Jordan’ın tarihin en iyisi olduğuna dair argümanlarının altı yüzük, Rüya Takım, 93 Finalleri ve Roy Hobbs maçıyla başladığını biliyorum. Ancak bana göre Jordan’ın en büyük özelliği New Jersey’de, Charlotte’da ya da Sacramento’da, herhangi sıkıcı bir gecede bir şeye kızıp (bir taraftar, kötü bir faul düdüğü, rakibin herhangi bir şeyi, ne olursa) bu siniri basketbolun John Wick’ine dönüşmek için kullanmasıydı. Herkes kazanmak istiyordu ancak Jordan çok başka bir şey istiyordu. 90’ların ortasında koçlar oyuncularına onunla kötü konuşmamalarını, göz devirmemelerini ve hiçbir şekilde provoke etmemelerini tembihliyordu.
Kafanı aşağı eğ, çeneni kapa, başlaması için ona bir neden verme.
O MJ gecelerinde League Pass’imiz yoktu, sadece Sports Center (ve Stu Scott’ın saat 11’de özet görüntüler eşliğinde ‘MJ’in devrede 12 sayısı vardı ancak üçüncü çeyrekte Jayson Williams ona sert bir faul yaptı ve adamım MJ bunu BEĞENMEDİ’ sözleri) ile sabahki istatistikler (gazetenin 4.sayfasını açıp kendinize ‘Vay canına MJ Clippers‘a 49 mu atmış? Acaba kim kızdırdı?’ diye sorardınız) vardı. Her gece o inatçı adam rakibini darmadağın etmek için bir neden bulurdu. Bulamadığı zaman da uydururdu. 35 yaşındaki bir efsanenin son Bulls sezonunda ona karşı neler neler yaptılar ama fark etmedi. 62 galibiyet, 20 mağlubiyet.
Jackson playofflardan önce oyuncuları, koçları ve antrenörleri özel bir toplantıya çağırdı ve herkesten son sezonun onlar için ne anlam ifade ettiğini yazmasını istedi. Bir şiir, cümle, şarkı, ne olursa. 50 kelimeden az olmak zorundaydı. Herkes bir şeyler yazdı. Herkes herkesin mesajlarını okudu ve bittiğinde Jackson bir kahve tenekesinde her şeyi yaktı. Tüm kaos ve uyuşmazlık o kağıtlarla uçup gitti. Sekiz hafta boyunca birlikte oldular ve birçok nedenden dolayı yine başardılar ancak en öne çıkan sebep belliydi: Tarihin en iyisine sahiplerdi.

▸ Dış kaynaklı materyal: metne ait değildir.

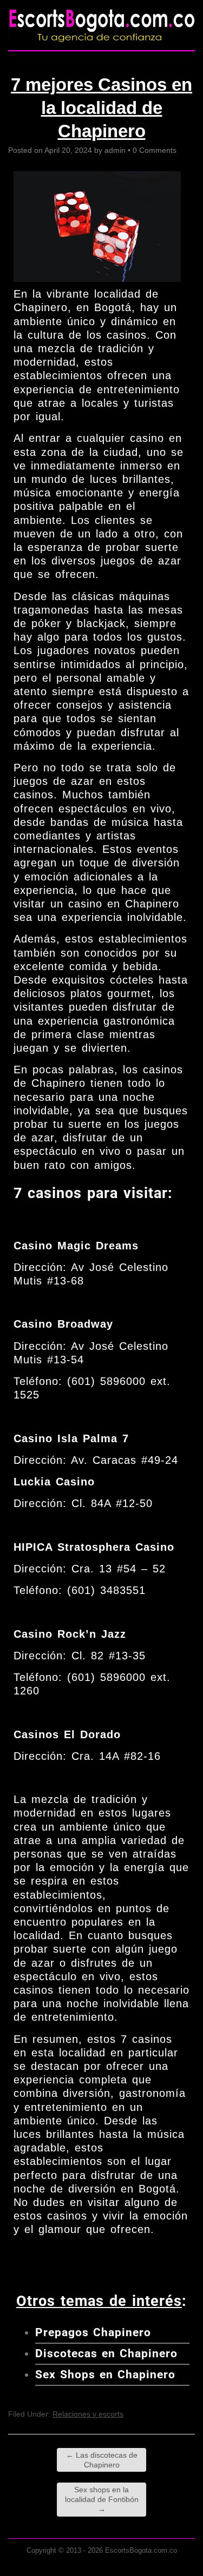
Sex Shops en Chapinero (105, 2374)
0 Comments (154, 150)
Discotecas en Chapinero (106, 2353)
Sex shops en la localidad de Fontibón (102, 2499)
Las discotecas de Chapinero (101, 2460)
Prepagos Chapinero (93, 2332)
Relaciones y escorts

Jordan Bulls kariyerini üst üste üç şampiyonlukla bitirdi, 304 maçın 304’ünde de oynadı ve 11786 dakika parkede kaldı. Bu da ‘Artık vücudu yoruldu’ iddiaları peşinde getirdi. Jordan Kuralları kitabının sahini Sam Smith daha sonrasında Jordan’ın ‘Pippen’la oynamaya daha fazla katlanamadığını’, ‘1993’te olduğu gibi yorgun ve bitmiş halde olduğunu’ yazdı. Krause’ye nefretini de işin içine kattığınızda Jordan’ın altıncı şampiyonluktan sonra neden bıraktığını görebiliyorsunuz.
Ya da bu sadece hep bizim inandığımız hikayeydi.
Bu bazen olur, bir söylenti başlar ve yürür ancak gerçek çok daha karışıktır. Eagles’ın ayrılma nedeni birbirlerinden nefret etmeleriydi. Bunu anlamak kolay. Jordan ligin en iyi oyuncusuyken ikinci kez emekli oldu çünkü gidecek başka yeri yoktu. Bu biraz karmaşık ve kafa bulandırıcı.
Jordan’ın eski takım arkadaşı B.J. Armstrong, Jordan’ın 93’te hem fiziksel hem de mental açıdan tamamen bitmiş durumda olduğu için bıraktığını bana söyledi. 17 ay sonra ise dramatik bir şekilde geri dönmüştü. Jordan birkaç şampiyonluk daha alabileceğini fark etmişti. Armstrong ona inanmıştı. İkinci three peat onu bir kere daha bitirmişti. Armstrong’a Jordan’ın ikinci emekliliği hakkında bir soru sorun ve şu cevabı alacaksınız: “BİTMİŞTİ! VÜCUDU BİTMİŞTİ!”